FINTECH MAGAZINE AFRICA

Fintech eyes in africa

Angel Investors in Africa Prefer to Invest in Scalable High-growth startups – Survey

For the third consecutive year, the African Business Angel Network (ABAN), supported by the Dutch Good Growth Fund (DGGF), Briter Bridges, and the African Angel Academy (AAA), released its latest Africa’s Angel Report.

This report combines primary and secondary data to provide insights into the role of angel investors in driving the growth of Africa’s innovation and investment ecosystem. Data collection involved surveying over 110 individual investors who have backed startups across Africa’s 54 nations, supplemented by interviews to gain further perspectives.

Angel investing in Africa spans diverse age groups, with 62% of surveyed investors aged 36 to 53, 21% aged 18 to 35, and an average age of 43. Although the ecosystem remains male-dominated (62%), women play an active role, particularly in the 40-49 age bracket (50%) and among founders (22%). Geographically, South Africa leads in angel investment activity (15%), followed by Nigeria (10%) and Kenya (8%).
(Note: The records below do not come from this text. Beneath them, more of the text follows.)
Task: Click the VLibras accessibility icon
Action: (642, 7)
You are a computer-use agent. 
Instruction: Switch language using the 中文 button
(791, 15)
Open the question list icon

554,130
Regionally, West Africa claims the largest share (28%), with Southern and East Africa closely trailing at 25% each.

The majority of angels are highly educated, with 69% holding advanced degrees and 62% having studied outside Africa. Business (37%) and accounting/finance (16%) are the most common academic disciplines. Professionally, most angels have operational experience, with 33% identifying as founders or entrepreneurs, 25% as C-level executives, and 21% as investment professionals. Their commitment to Africa’s innovation ecosystem is evident, with 72% of respondents reporting investments in the past year.
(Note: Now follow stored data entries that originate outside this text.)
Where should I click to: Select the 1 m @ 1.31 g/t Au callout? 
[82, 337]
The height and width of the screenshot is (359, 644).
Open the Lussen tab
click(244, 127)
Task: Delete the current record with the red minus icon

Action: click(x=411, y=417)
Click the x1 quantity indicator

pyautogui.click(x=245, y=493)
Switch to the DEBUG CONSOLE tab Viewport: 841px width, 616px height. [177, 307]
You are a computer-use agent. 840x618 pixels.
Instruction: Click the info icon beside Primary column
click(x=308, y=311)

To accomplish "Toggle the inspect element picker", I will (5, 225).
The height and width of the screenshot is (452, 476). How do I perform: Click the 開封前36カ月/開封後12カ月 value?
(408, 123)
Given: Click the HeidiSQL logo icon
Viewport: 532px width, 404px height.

Angels prefer scalable, revenue-generating ventures, particularly high-growth startups, which are favored by 43% of respondents. Most prioritize businesses that generate revenue from both companies and consumers (68%) and those with proven market traction, regardless of profitability (50%). There is also a strong focus on companies in urban areas (90%) and those with significant female representation in leadership, workforce, partnerships, or customer base (79%). However, businesses with overvalued shares or excessive equity dilution among founders are a concern for 73% of investors.

Investment instruments vary, with 50% of angels favoring equity investments through SAFEs or shareholder agreements, while 28% use debt instruments such as loans or convertible notes with short maturity periods. Investment accessibility is broad, as 64% of angels typically contribute between $1,000 and $25,000 per deal.
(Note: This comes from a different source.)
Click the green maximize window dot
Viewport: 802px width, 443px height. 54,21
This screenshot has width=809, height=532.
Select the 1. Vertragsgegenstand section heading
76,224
Angel funding predominantly supports young entrepreneurs aged 25 to 40, who make up 82% of recipients. The primary source of capital for these investments is angels’ wages and returns on their own investments (70%), with only a small proportion relying on external funds.

This year’s report underscores the critical role angel investors play in shaping Africa’s economic transformation. Through their support of high-growth ventures and a focus on innovation, these investors continue to empower the continent’s entrepreneurial ecosystem.